EXTRACTED RECORDS:
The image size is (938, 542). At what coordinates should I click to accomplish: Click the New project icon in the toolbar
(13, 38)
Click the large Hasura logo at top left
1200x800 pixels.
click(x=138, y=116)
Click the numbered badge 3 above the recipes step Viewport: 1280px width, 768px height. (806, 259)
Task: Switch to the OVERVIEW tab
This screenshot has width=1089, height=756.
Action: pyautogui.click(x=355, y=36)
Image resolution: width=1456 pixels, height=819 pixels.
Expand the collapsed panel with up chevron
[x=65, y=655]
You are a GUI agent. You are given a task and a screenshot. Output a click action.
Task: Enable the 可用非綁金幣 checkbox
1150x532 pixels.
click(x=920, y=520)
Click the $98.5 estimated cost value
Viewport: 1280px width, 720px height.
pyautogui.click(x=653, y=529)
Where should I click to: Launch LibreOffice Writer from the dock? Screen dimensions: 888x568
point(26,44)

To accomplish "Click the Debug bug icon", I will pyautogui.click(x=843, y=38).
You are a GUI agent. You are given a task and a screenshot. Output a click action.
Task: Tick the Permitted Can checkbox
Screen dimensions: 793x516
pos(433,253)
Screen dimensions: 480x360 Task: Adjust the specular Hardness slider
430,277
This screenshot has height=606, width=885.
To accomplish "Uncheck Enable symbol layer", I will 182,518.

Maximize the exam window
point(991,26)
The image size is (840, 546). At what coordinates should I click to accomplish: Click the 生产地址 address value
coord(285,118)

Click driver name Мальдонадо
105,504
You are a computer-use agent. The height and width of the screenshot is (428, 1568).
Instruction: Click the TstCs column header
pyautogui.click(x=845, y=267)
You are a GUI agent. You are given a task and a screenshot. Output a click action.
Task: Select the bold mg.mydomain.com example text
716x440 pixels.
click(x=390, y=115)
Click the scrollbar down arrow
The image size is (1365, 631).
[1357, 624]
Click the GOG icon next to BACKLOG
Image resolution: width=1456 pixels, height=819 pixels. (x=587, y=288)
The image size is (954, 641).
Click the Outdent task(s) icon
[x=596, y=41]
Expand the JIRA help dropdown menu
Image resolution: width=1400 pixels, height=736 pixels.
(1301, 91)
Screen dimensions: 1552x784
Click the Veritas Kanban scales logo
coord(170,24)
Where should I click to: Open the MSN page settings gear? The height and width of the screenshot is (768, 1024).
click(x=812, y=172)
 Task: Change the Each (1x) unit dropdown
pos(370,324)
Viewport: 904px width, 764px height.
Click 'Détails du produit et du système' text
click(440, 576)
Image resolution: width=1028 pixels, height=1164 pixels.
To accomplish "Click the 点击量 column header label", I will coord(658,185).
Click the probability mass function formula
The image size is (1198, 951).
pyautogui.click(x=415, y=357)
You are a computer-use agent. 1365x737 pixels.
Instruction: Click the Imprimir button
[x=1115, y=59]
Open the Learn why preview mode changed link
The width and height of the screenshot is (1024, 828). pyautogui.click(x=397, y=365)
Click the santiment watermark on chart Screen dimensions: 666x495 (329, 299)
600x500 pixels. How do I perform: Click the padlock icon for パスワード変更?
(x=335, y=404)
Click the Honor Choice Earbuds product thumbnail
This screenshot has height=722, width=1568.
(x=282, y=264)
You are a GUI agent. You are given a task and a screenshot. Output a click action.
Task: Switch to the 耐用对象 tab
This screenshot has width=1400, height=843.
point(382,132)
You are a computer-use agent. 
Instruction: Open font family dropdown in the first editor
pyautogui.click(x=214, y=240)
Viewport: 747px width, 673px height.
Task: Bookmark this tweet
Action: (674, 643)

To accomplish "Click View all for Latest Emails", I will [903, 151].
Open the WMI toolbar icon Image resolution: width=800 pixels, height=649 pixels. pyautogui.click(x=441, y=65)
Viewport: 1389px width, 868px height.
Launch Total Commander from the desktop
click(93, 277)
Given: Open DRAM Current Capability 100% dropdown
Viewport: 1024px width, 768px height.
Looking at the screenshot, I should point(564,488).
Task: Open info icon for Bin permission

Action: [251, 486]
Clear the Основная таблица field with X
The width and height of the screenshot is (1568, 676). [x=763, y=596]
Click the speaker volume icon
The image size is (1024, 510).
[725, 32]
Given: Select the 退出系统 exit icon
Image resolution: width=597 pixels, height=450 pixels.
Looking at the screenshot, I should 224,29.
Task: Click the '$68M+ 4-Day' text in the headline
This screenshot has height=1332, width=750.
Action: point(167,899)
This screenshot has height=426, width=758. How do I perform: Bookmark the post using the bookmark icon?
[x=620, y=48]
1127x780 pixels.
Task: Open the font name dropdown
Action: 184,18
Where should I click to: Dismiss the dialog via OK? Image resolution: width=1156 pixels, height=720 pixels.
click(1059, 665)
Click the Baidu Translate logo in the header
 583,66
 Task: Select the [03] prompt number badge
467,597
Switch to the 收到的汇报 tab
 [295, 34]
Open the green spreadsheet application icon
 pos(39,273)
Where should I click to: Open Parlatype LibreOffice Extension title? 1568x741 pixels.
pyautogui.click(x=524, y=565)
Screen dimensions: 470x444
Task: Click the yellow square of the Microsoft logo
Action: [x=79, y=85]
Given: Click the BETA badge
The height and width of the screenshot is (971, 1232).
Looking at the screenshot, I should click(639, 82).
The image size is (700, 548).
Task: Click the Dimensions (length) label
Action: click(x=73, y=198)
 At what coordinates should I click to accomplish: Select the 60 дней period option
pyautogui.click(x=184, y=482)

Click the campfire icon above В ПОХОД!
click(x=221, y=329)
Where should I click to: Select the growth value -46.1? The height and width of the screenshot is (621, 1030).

PROBLEM:
Only the lines above from the line with "600x500 pixels. How" to the line with "Given: Open DRAM", those two lines included, should be reproduced exactly.

ANSWER TO THIS EXERCISE:
600x500 pixels. How do I perform: Click the padlock icon for パスワード変更?
(x=335, y=404)
Click the Honor Choice Earbuds product thumbnail
This screenshot has height=722, width=1568.
(x=282, y=264)
You are a GUI agent. You are given a task and a screenshot. Output a click action.
Task: Switch to the 耐用对象 tab
This screenshot has width=1400, height=843.
point(382,132)
You are a computer-use agent. 
Instruction: Open font family dropdown in the first editor
pyautogui.click(x=214, y=240)
Viewport: 747px width, 673px height.
Task: Bookmark this tweet
Action: (674, 643)

To accomplish "Click View all for Latest Emails", I will [903, 151].
Open the WMI toolbar icon Image resolution: width=800 pixels, height=649 pixels. pyautogui.click(x=441, y=65)
Viewport: 1389px width, 868px height.
Launch Total Commander from the desktop
click(93, 277)
Given: Open DRAM Current Capability 100% dropdown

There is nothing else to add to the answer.